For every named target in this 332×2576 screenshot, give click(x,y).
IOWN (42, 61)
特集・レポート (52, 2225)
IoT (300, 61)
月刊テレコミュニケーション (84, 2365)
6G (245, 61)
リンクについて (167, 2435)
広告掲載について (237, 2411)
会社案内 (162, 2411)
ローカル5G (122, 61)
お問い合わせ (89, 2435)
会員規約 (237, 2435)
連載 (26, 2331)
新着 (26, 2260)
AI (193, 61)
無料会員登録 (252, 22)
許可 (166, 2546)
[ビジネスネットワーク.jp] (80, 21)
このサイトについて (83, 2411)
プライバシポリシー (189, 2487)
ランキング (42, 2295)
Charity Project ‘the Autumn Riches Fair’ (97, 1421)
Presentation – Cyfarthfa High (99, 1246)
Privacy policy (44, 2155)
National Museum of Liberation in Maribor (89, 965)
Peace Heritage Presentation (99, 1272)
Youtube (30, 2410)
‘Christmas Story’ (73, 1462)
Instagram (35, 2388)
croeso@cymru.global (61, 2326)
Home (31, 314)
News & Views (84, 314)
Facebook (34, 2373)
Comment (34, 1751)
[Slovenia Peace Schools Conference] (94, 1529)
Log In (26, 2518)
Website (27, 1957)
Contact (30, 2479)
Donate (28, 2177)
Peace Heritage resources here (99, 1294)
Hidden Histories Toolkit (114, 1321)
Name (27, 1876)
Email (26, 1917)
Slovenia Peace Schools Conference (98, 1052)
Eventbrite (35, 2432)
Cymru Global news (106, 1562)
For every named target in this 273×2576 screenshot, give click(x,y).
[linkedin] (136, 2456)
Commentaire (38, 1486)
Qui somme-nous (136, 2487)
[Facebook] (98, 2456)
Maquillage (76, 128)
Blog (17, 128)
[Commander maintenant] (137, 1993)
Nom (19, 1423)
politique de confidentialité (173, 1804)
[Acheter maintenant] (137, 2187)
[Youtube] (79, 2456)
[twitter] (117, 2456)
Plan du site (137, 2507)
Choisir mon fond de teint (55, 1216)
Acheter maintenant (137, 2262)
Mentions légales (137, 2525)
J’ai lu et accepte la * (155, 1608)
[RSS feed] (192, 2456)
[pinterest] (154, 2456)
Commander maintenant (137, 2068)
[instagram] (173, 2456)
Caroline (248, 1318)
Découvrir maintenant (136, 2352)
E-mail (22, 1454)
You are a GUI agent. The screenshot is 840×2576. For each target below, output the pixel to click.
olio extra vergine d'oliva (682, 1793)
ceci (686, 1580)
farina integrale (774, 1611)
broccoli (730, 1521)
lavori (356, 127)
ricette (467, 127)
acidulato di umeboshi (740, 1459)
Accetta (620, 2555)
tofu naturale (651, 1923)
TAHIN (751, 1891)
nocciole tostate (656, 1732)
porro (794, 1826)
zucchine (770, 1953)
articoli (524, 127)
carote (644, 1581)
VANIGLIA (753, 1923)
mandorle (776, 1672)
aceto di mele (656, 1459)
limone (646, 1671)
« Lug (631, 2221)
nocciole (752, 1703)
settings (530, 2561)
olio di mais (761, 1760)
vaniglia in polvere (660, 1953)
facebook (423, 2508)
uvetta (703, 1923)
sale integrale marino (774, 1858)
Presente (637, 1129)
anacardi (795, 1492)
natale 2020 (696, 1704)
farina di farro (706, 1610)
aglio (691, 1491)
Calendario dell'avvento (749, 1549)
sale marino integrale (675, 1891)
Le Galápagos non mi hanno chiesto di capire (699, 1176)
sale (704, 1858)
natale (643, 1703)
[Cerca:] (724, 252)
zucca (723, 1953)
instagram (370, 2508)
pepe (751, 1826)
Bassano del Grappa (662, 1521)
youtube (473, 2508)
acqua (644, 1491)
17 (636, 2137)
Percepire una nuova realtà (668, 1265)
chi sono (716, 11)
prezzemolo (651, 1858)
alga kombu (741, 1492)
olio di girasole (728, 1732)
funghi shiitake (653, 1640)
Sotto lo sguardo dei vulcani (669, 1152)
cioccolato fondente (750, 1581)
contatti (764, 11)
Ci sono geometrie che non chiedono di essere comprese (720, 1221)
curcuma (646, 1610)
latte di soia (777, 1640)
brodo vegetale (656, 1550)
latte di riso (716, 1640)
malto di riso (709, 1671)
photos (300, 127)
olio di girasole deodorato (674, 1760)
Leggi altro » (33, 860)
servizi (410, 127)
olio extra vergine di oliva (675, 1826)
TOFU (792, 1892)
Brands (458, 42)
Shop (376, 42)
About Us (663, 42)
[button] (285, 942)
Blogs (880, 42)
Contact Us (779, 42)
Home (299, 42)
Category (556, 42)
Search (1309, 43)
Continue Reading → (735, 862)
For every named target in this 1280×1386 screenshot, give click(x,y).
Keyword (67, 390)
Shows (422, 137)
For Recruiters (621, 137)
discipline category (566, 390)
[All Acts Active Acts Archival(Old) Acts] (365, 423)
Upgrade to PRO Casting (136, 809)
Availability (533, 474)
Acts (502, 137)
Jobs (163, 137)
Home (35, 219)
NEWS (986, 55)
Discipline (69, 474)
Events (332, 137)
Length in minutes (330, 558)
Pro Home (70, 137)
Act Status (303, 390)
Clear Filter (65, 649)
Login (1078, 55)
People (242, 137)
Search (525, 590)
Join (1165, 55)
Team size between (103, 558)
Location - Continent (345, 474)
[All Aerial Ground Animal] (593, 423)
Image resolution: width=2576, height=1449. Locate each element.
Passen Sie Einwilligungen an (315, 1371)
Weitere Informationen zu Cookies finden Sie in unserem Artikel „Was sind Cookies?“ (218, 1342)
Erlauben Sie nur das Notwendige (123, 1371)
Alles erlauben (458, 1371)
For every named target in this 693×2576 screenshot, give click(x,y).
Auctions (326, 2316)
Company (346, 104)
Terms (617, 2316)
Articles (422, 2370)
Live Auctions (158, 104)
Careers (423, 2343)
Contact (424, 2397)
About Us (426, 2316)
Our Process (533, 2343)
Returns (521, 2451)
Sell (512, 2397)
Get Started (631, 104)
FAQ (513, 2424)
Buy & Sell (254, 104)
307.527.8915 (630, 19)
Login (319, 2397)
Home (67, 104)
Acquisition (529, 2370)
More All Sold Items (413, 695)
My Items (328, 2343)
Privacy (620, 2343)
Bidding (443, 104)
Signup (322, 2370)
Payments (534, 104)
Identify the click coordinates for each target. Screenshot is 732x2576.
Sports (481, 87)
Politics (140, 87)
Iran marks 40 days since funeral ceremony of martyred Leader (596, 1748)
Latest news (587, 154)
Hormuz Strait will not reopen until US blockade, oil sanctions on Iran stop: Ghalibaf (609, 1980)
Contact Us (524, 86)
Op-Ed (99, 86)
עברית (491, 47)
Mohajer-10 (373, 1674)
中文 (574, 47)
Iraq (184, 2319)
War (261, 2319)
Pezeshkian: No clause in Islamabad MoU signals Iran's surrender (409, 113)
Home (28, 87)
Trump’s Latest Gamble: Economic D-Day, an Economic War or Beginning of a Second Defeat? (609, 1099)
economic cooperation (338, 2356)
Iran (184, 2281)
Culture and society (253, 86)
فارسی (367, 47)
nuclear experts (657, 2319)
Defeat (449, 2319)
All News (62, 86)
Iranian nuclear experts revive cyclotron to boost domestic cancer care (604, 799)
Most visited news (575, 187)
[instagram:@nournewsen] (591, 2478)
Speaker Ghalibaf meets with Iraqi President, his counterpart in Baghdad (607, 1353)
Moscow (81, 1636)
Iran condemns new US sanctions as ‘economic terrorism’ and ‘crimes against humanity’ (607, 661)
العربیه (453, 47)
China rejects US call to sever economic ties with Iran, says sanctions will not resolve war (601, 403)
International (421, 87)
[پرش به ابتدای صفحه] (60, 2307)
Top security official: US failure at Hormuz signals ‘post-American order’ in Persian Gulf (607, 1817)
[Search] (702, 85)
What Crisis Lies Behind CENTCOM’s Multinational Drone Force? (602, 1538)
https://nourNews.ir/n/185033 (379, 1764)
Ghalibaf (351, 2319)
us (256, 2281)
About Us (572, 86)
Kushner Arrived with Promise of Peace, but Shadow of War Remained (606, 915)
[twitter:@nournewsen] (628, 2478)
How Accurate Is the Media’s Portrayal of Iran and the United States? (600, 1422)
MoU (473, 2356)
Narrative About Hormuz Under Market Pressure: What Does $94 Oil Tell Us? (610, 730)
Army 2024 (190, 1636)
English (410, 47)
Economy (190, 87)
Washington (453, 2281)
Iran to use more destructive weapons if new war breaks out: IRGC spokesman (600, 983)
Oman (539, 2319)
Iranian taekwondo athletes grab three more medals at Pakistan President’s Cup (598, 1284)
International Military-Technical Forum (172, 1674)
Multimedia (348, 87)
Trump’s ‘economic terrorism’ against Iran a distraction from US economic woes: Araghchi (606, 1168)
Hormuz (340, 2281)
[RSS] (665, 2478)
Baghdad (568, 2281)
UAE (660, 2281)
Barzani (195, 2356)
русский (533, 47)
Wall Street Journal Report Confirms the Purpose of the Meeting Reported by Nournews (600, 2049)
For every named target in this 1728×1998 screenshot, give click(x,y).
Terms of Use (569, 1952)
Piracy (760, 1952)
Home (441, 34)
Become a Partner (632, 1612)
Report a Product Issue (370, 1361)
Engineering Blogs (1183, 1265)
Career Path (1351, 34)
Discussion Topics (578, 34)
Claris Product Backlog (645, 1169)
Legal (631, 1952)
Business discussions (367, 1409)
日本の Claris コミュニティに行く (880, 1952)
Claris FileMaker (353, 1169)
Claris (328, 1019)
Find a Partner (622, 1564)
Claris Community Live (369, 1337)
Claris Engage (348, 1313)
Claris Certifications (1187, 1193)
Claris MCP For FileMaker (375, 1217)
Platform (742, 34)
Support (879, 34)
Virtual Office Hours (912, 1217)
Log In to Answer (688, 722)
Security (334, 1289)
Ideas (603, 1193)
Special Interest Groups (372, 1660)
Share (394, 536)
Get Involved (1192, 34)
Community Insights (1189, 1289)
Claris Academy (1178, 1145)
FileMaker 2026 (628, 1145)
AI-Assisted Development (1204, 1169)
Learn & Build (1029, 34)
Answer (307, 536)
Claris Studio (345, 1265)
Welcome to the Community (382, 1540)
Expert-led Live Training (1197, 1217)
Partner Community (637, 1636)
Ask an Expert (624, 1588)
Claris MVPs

● ● ● ● ● ● ●

**Task statement**
In the entries above, find the line holding "[Search] (702, 85)" and the line holding "MoU (473, 2356)", then retype exactly those two lines and every line between them, and nothing else.

**Result for this task**
[Search] (702, 85)
What Crisis Lies Behind CENTCOM’s Multinational Drone Force? (602, 1538)
https://nourNews.ir/n/185033 (379, 1764)
Ghalibaf (351, 2319)
us (256, 2281)
About Us (572, 86)
Kushner Arrived with Promise of Peace, but Shadow of War Remained (606, 915)
[twitter:@nournewsen] (628, 2478)
How Accurate Is the Media’s Portrayal of Iran and the United States? (600, 1422)
MoU (473, 2356)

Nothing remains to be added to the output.